▶ [WHAT THIS TASK INVOLVES]:
Copy out the material from the line containing "You are a GUI" through the line containing "Back Homepage (382, 782)", unchanged and with both of those lines included.

▶ [RAW DATA]:
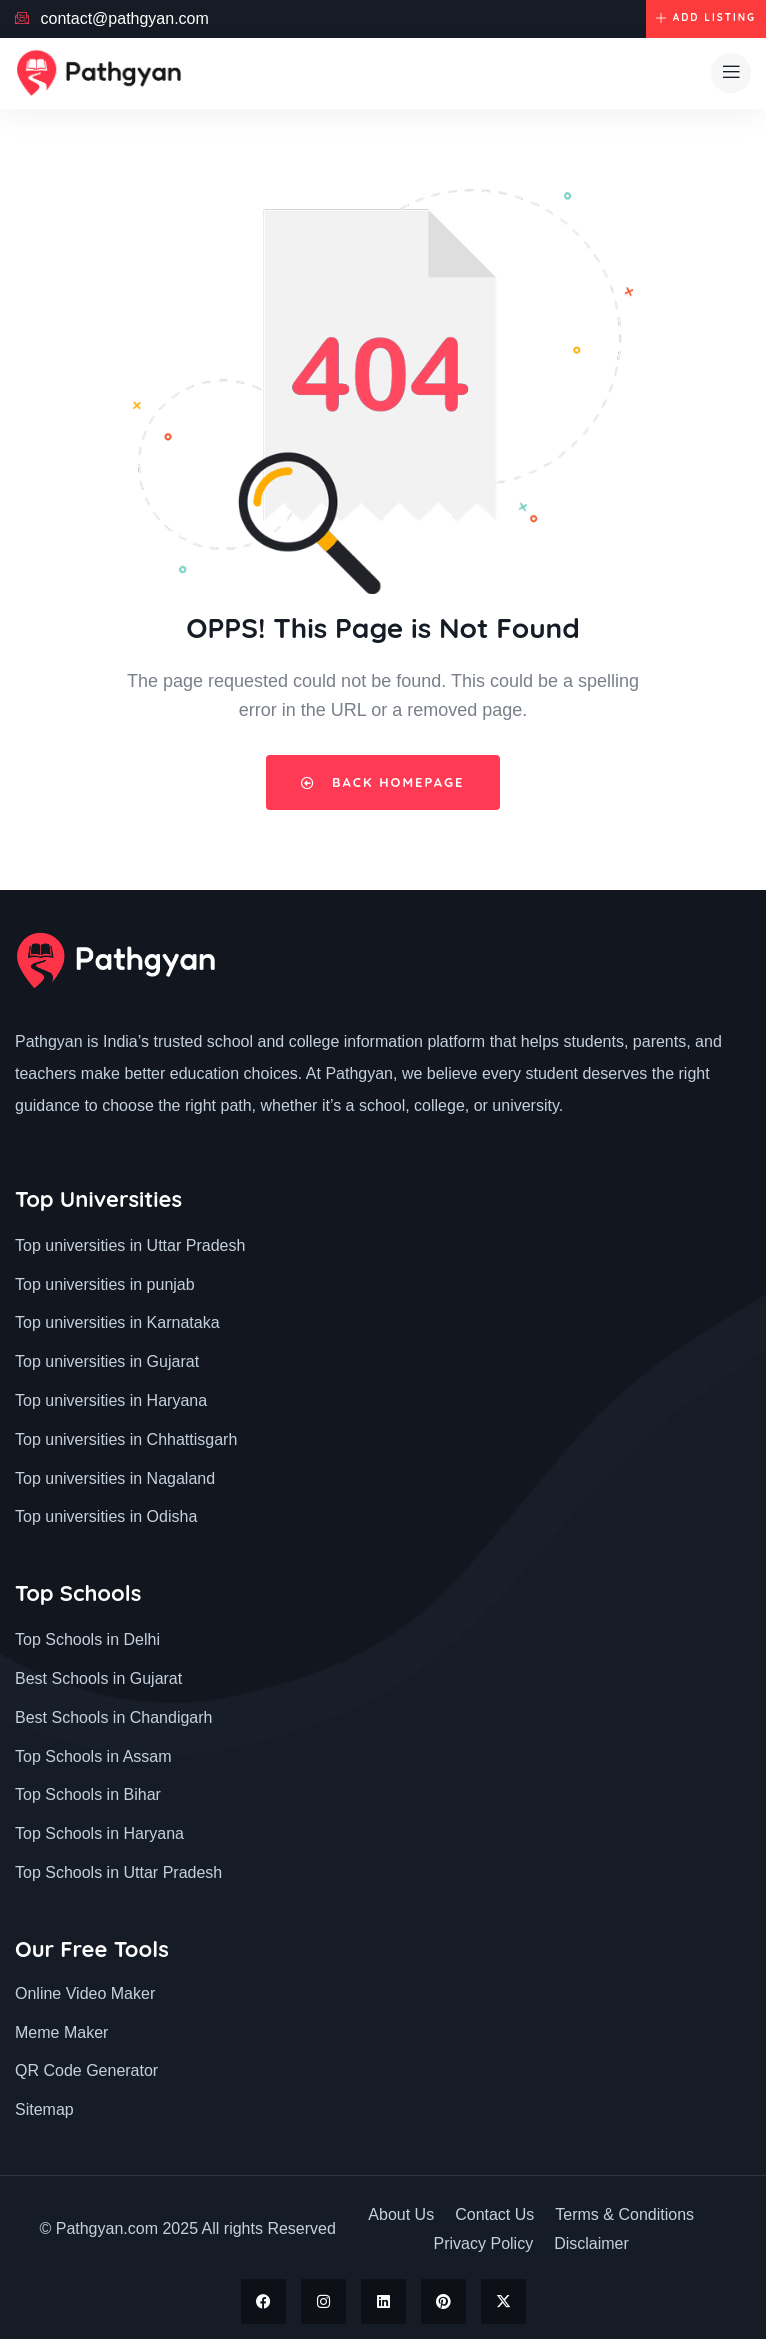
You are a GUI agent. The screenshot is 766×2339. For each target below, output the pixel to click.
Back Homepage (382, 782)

==

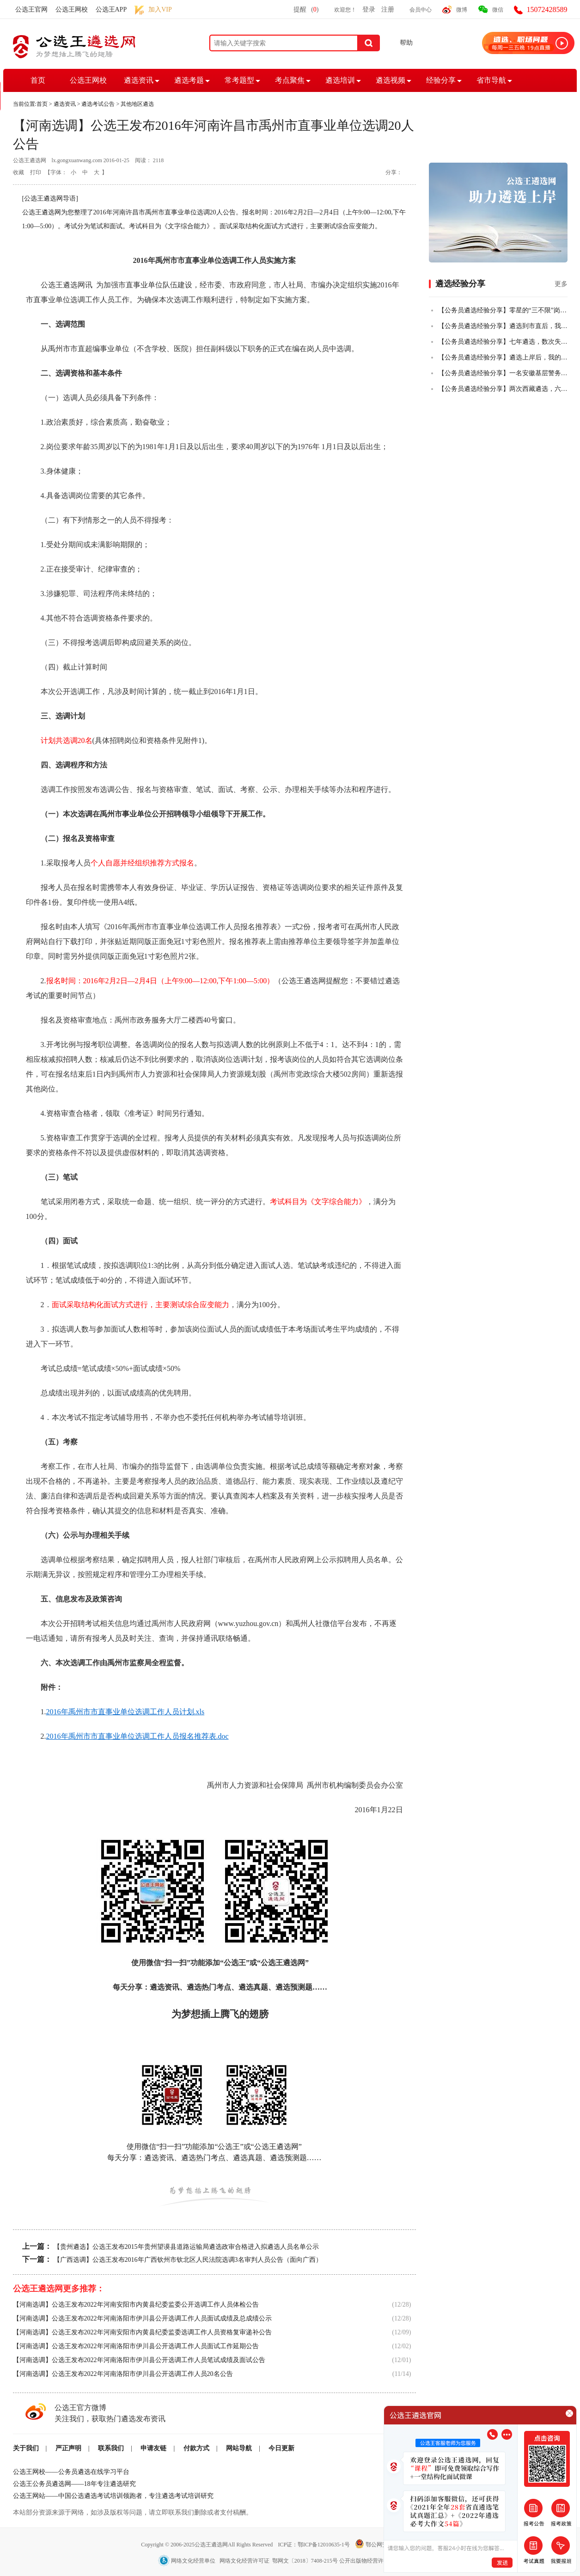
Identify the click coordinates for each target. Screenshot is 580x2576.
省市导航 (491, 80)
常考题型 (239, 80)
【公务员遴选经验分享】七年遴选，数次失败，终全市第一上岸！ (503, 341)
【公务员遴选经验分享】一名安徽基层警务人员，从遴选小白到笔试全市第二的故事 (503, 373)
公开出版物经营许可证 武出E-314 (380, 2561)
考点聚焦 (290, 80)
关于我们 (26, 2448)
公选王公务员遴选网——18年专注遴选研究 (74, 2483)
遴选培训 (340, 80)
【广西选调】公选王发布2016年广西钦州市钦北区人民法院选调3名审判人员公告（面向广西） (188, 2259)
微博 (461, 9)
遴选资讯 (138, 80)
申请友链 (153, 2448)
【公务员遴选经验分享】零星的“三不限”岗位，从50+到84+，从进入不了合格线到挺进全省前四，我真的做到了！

---

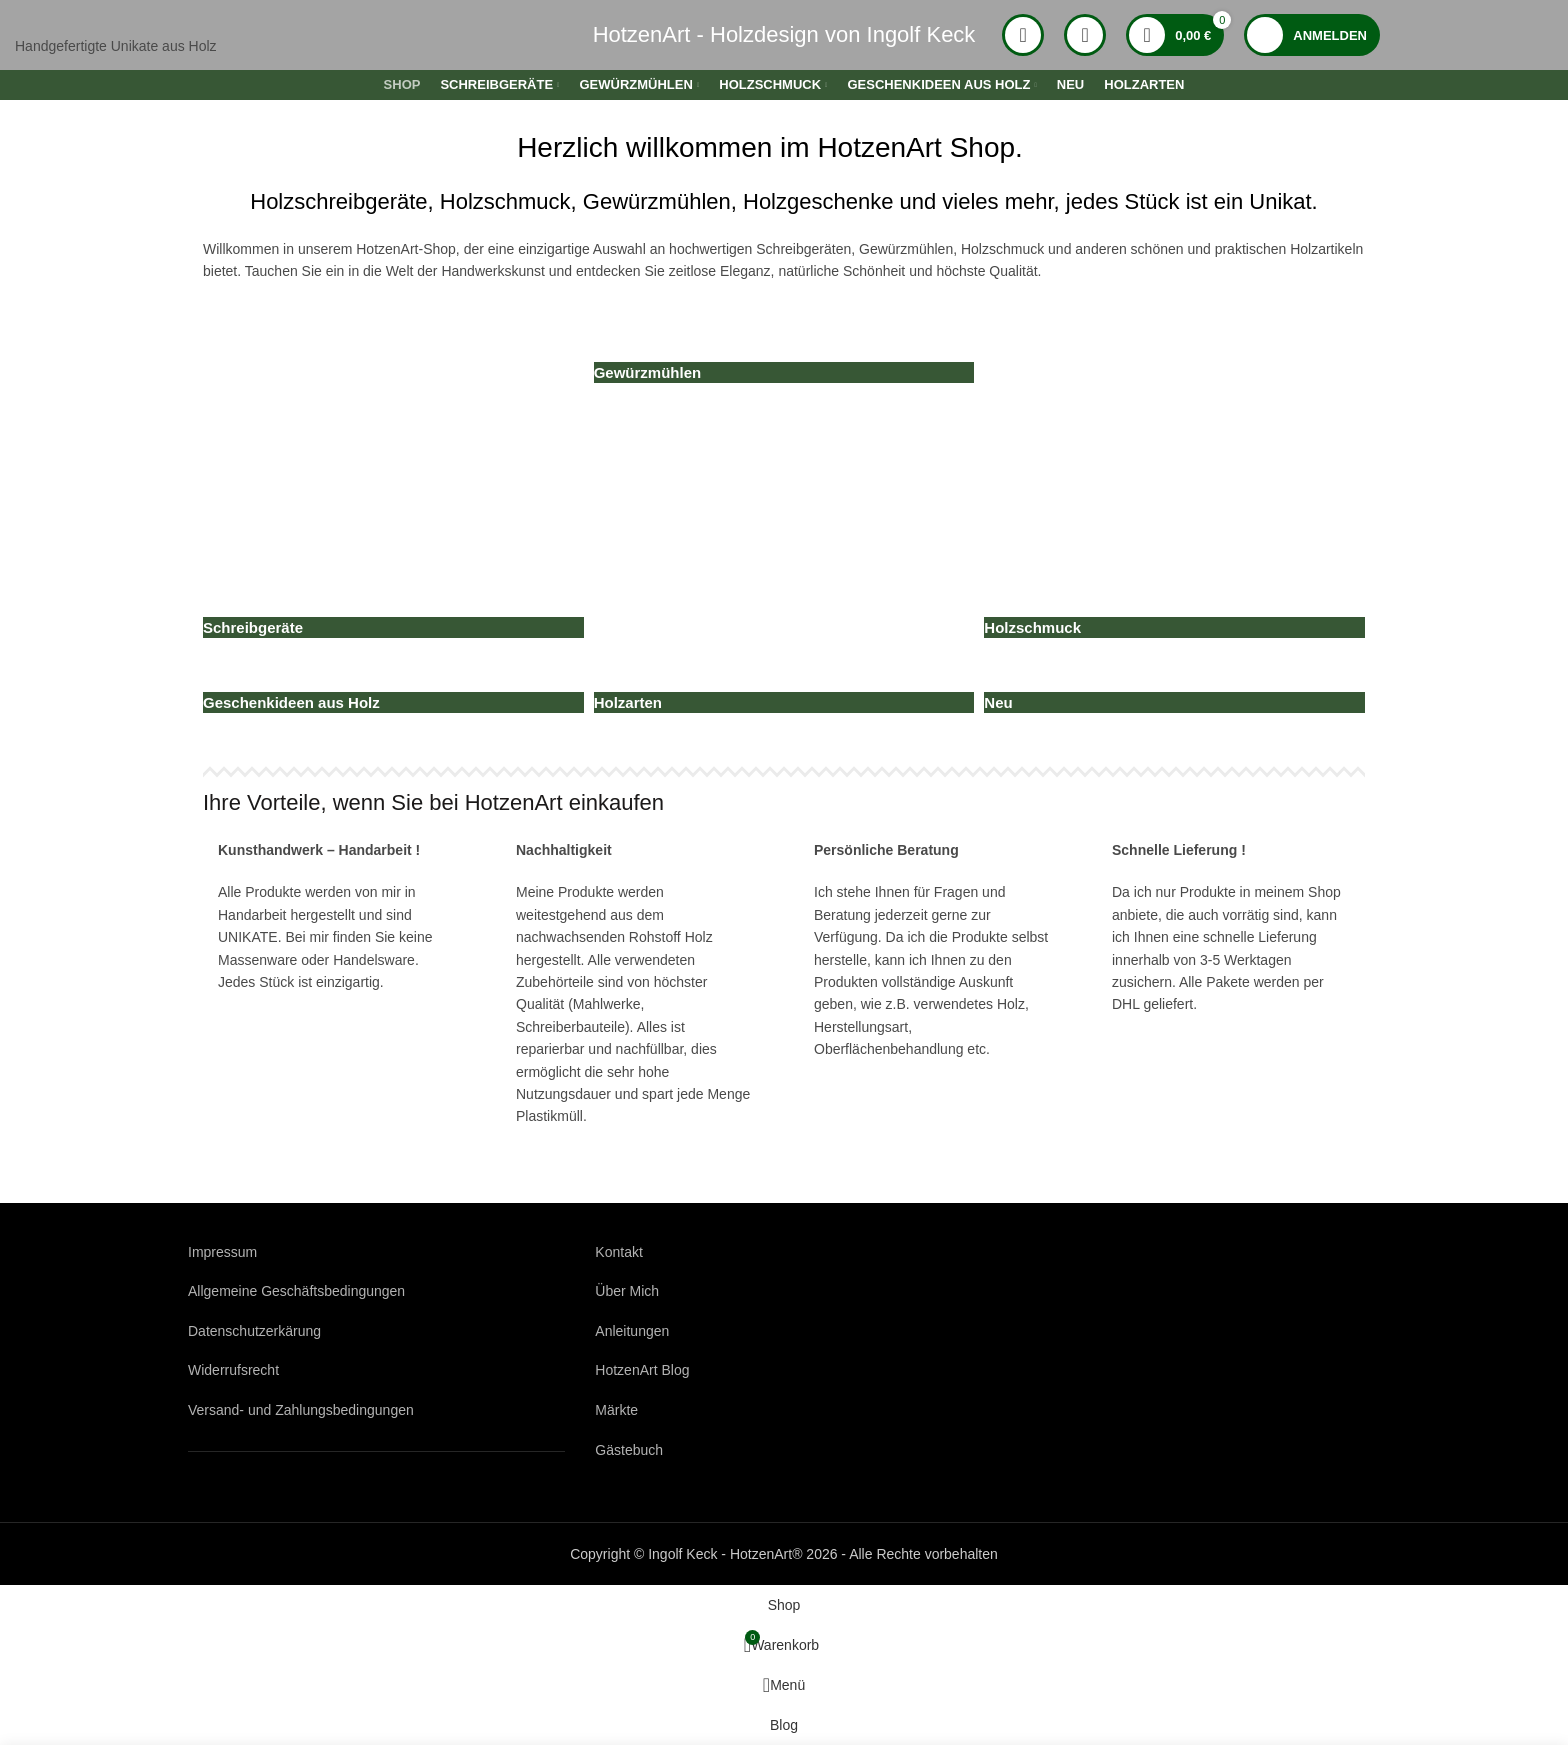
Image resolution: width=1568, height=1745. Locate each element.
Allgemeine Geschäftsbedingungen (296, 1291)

▶ [PROBLEM SOLUTION]:
You are a GUI agent. The screenshot is 766×2339. For each target below, output the pixel to click.
Back Homepage (382, 782)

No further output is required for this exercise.